Dealing with anxiety in the workplace
We all know that the workplace can be a stressful environment. At times, stress can be good, motivating us when facing new challenges and helping us to feel focused and stay energised. Unfortunately, though, this stress can often lead to anxiety, making us feel overwhelmed and affecting our mind, health and job performance.

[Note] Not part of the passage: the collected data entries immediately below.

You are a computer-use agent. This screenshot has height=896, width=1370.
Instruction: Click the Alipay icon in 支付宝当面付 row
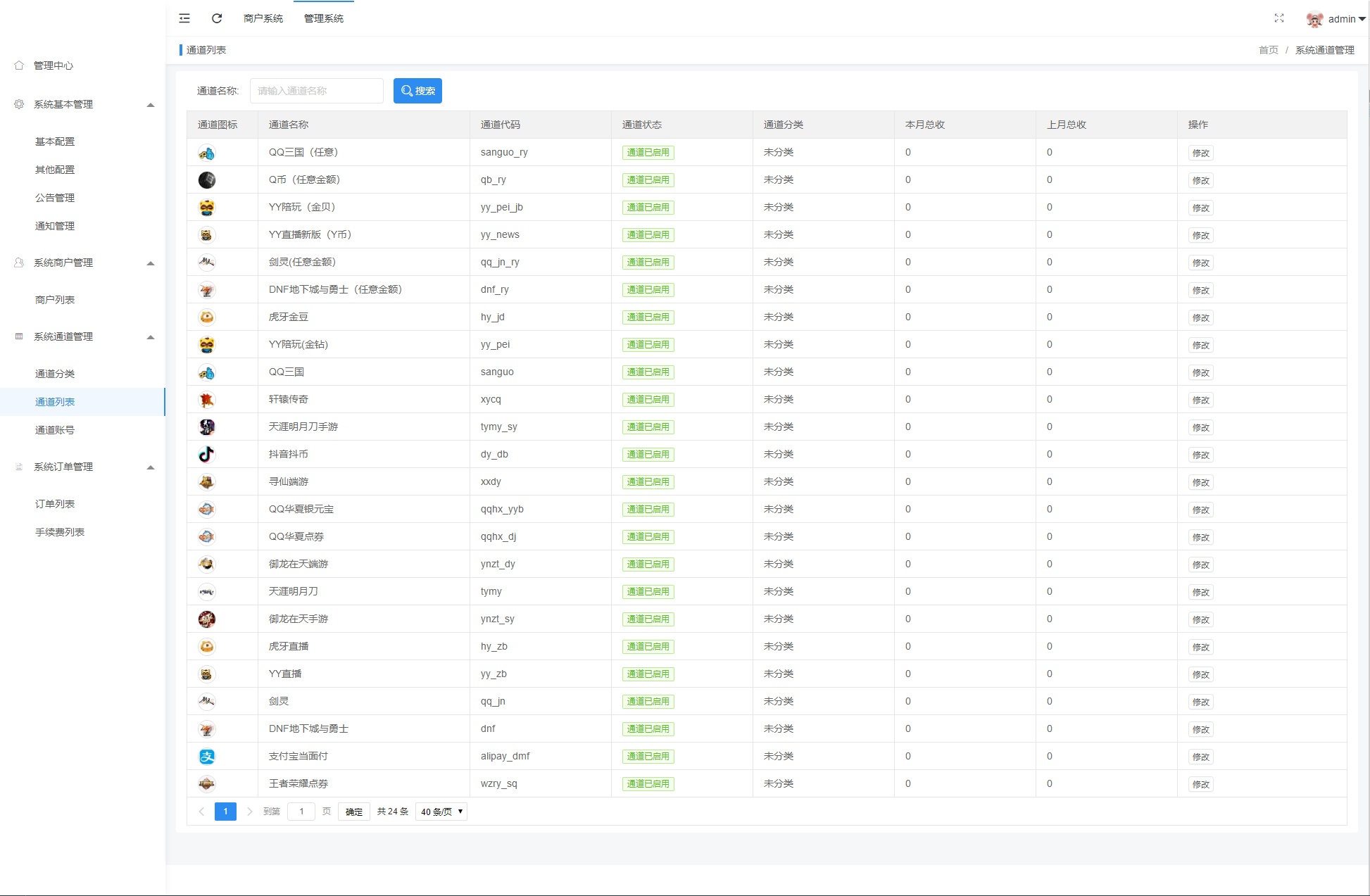pyautogui.click(x=206, y=757)
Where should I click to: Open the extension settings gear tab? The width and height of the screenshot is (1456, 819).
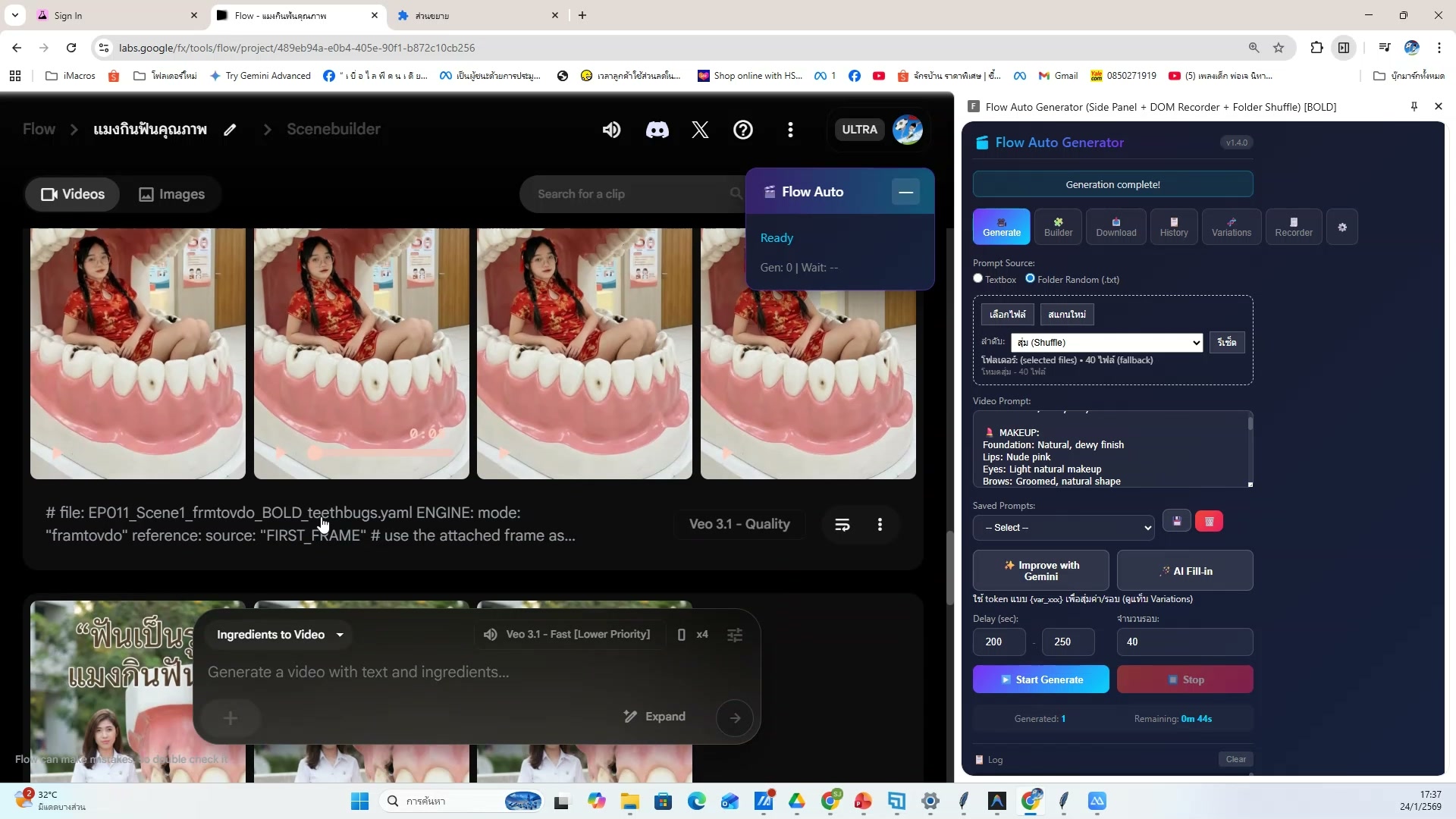1342,228
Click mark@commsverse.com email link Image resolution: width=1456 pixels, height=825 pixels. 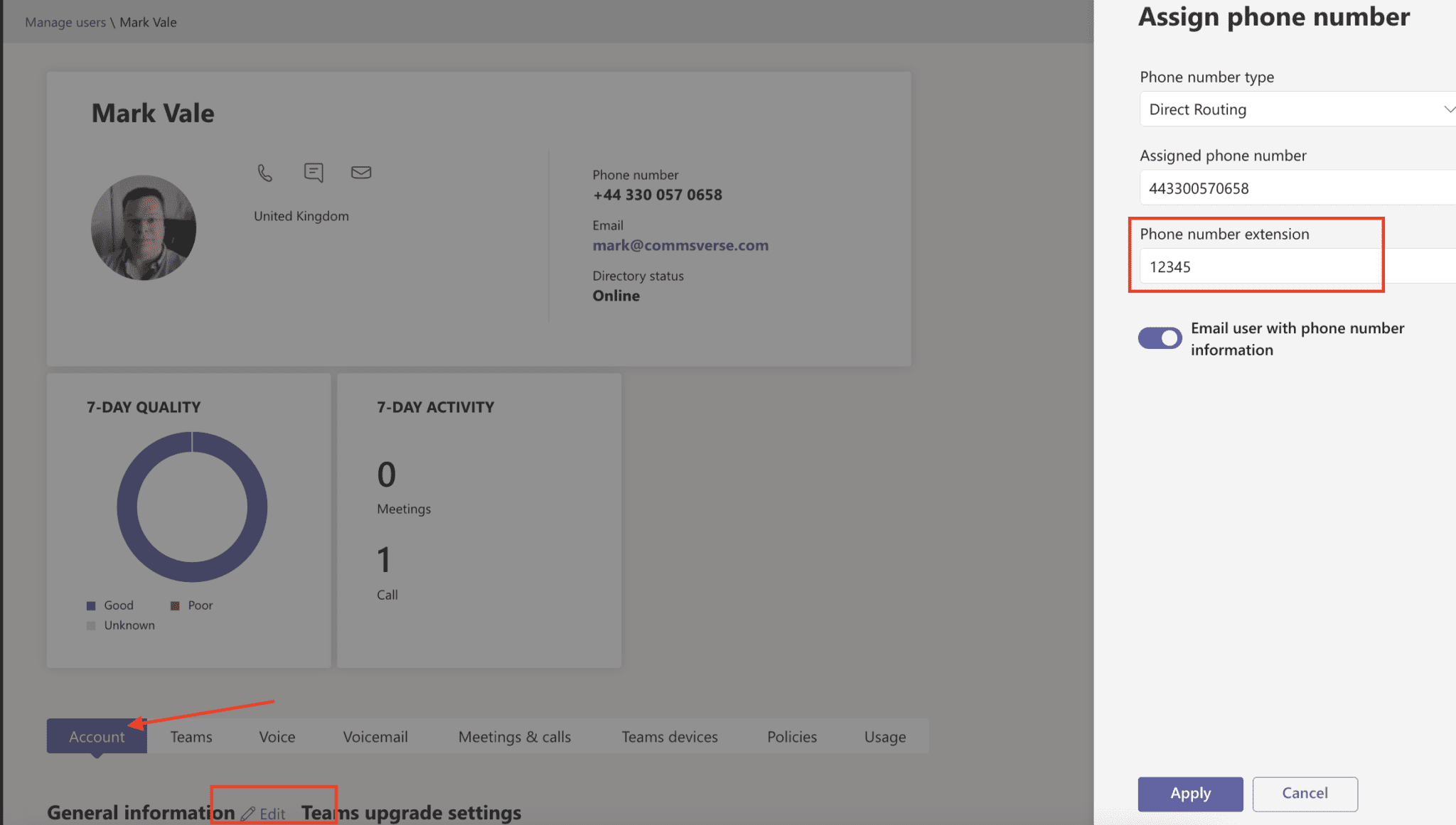[x=680, y=245]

With 1 in 6 adults having experienced anxiety in the UK, we’ve put together some tips on how you can help manage your stress and any resulting anxiety at work.
Take a Break
If you’ve got a lot on, the to-do list seems endless and you have deadlines looming, the last thing you might want to do is take a break. However, it is worth considering whether you’re thinking clearly, as you may be causing yourself more stress! Take a 10 minute break by going for a walk around the block, doing some breathing exercises or just going to make a cup of tea.
Cut out the caffeine
If you suffer from anxiety, one of the worst things you could be doing is drinking a cup of coffee first thing in the morning. The caffeine increases your heart rate (as does anxiety) so you’re not doing yourself any favours. Be kind to your body and have a green tea, some lemon water or even a hot chocolate (like the one in the photo above) and you’ll notice a difference.
Find the cause
Is there a pattern or a trigger for your anxiety? Is it when you open your emails in the morning or is there a meeting you dread and drive yourself mad about? If so, try and find a way around it to help ease your tension. Is it really necessary for you to attend the meeting? Can you leave your emails until the afternoon when you feel more calm and collected?

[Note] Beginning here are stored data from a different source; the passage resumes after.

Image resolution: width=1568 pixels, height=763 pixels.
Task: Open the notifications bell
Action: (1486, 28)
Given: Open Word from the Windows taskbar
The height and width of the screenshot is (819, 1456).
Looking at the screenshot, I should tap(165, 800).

Where possible, be open about your anxiety. Your line manager could help alleviate some of the stress by changing work deadlines and helping you reprioritise your projects. If you can’t speak to your manager, confide in a colleague so they can have your back if you need some time out.
Remember, there’s never going to be one fix, but we can all make small steps to help ease our worries and anxieties. What are your steps?